Задание: Перепишите часть текста об употреблении «в Україні» и «на Україні», заменив «Шевченко» на «Тарас Шевченко». Начните с места, где стоят слова «И хотя все господствующие», и остановитесь после слов «о характере ландшафта.».

Фрагмент страницы:
И хотя все господствующие режимы Украина интересовала в первую очередь как территория и продолжает употребляться давнее «на Украине», все же с ростом национального самосознания украинцев соответствующие изменения появляются и в языке. Из Петербурга молодой Шевченко так обращается к своим думам:
«В Україну ідіть, діти,
В нашу Україну...»
Какое красноречивое уточнение: «в нашу Україну»... Другой пример — «І мертвим, і живим, і ненарожденним землякам моїм в Украйні і не в Украйні моє дружнєє посланіє», где делается упор не только на восприятии Украины как нацио-территории, нацио-общества, но и на стилистической потребности унификации. Шевченко чаще употребляет «в Україні», чем «на Україні»... А если в «Заповіті» он завещает похоронить его «На Вкраїні милій», то здесь действительно речь идет о территории, о характере ландшафта.
Стоит отметить, что до времен, когда творил Шевченко, дожила и традиция восприятия названия «Украина» иногда в узком региональном значении — как топонима того края, откуда вышел поэт, то есть страны казаков:
«Розбрелись конфедерати
По Польщі, Волині
По Литві, по молдаванах
І по Україні».
Но, как правило, поэт последователен в употреблении варианта «в Україні» там, где он видит свою родину не просто как ландшафт, как территорию, а как отдельный национальный социум — народ, общество, этнос в пределах собственной территории («на нашій не своїй землі»):
«А серце плаче, як згадаю
Хоч невеселії случаї
І невеселії ті дні,
Що пронеслися надо мною
В моїй Україні колись».
И не только Шевченко, но и современники его чувствовали разницу в употреблении «на...» и «в Украине», как в украинском, так и в русском языках. Вот отрывок из письма к поэту: «Може, в Україні зостанешся, козакуватимеш або оженишся?» (М.Костомаров).
Если даже в те времена, во времена безгосударственности, разрыва между двумя империями, отсутствия каких-то общенациональных институтов (церковь, школа, разные общества, партии и т.д.), присущих обычно и безгосударственным народам, Шевченко воспринимал Украину как замкнутый на себя социум, то мы, живя, слава Богу, в собственном государстве, — как мы еще можем сомневаться, где живем?! И, конечно же, в государстве Украина. Государство — это не только территория. Это и небо, и недра, и духовно-информационное пространство — сложный социо-территориальный организм, к которому никак нельзя применять географическо-поверхностное «на».
Аксиома — это утверждение, не вызывающее сомнений. Однако есть люди, преподносящие какое-то сомнительное соображение с категоричностью, претендующей на аксиоматичность. «Каждый живой язык, — пишет А.Смирнов, — развивается по своим внутренним законам как продукт неосознанного коллективного творчества народа — носителя языка, а также отдельных его представителей — признанных мастеров литературного слова».

Записи набора данных
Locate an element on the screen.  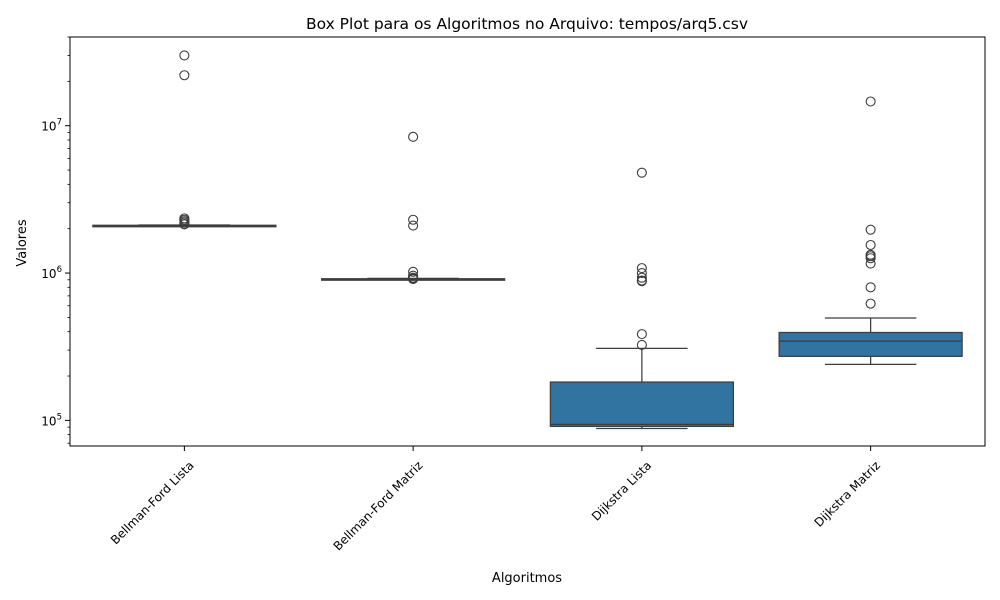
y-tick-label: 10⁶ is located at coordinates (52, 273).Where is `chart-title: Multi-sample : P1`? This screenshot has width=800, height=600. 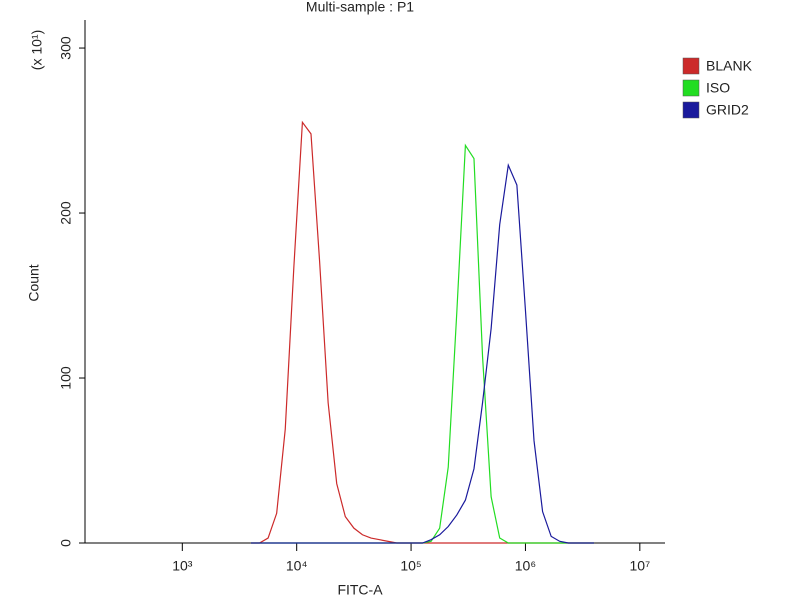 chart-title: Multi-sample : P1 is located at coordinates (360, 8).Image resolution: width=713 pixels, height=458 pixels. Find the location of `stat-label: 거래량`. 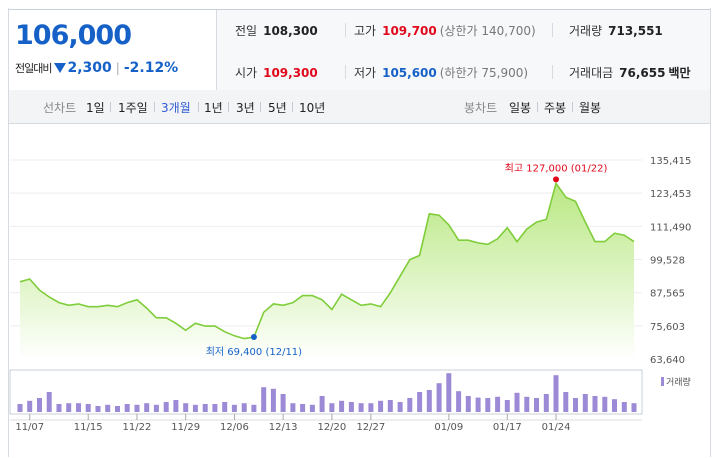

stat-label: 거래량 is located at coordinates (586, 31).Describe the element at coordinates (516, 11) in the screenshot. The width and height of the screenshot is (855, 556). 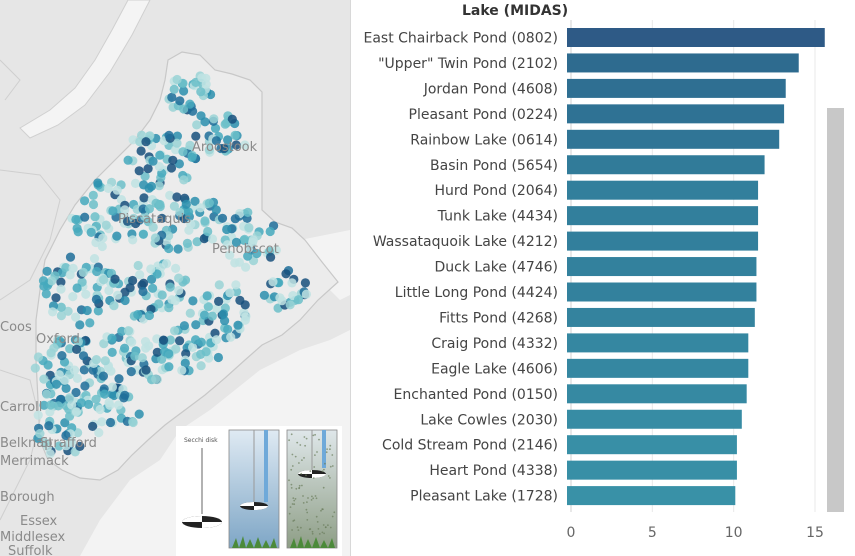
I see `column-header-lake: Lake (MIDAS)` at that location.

Решение:
И хотя все господствующие режимы Украина интересовала в первую очередь как территория и продолжает употребляться давнее «на Украине», все же с ростом национального самосознания украинцев соответствующие изменения появляются и в языке. Из Петербурга молодой Тарас Шевченко так обращается к своим думам:
«В Україну ідіть, діти,
В нашу Україну...»
Какое красноречивое уточнение: «в нашу Україну»... Другой пример — «І мертвим, і живим, і ненарожденним землякам моїм в Украйні і не в Украйні моє дружнєє посланіє», где делается упор не только на восприятии Украины как нацио-территории, нацио-общества, но и на стилистической потребности унификации. Тарас Шевченко чаще употребляет «в Україні», чем «на Україні»... А если в «Заповіті» он завещает похоронить его «На Вкраїні милій», то здесь действительно речь идет о территории, о характере ландшафта.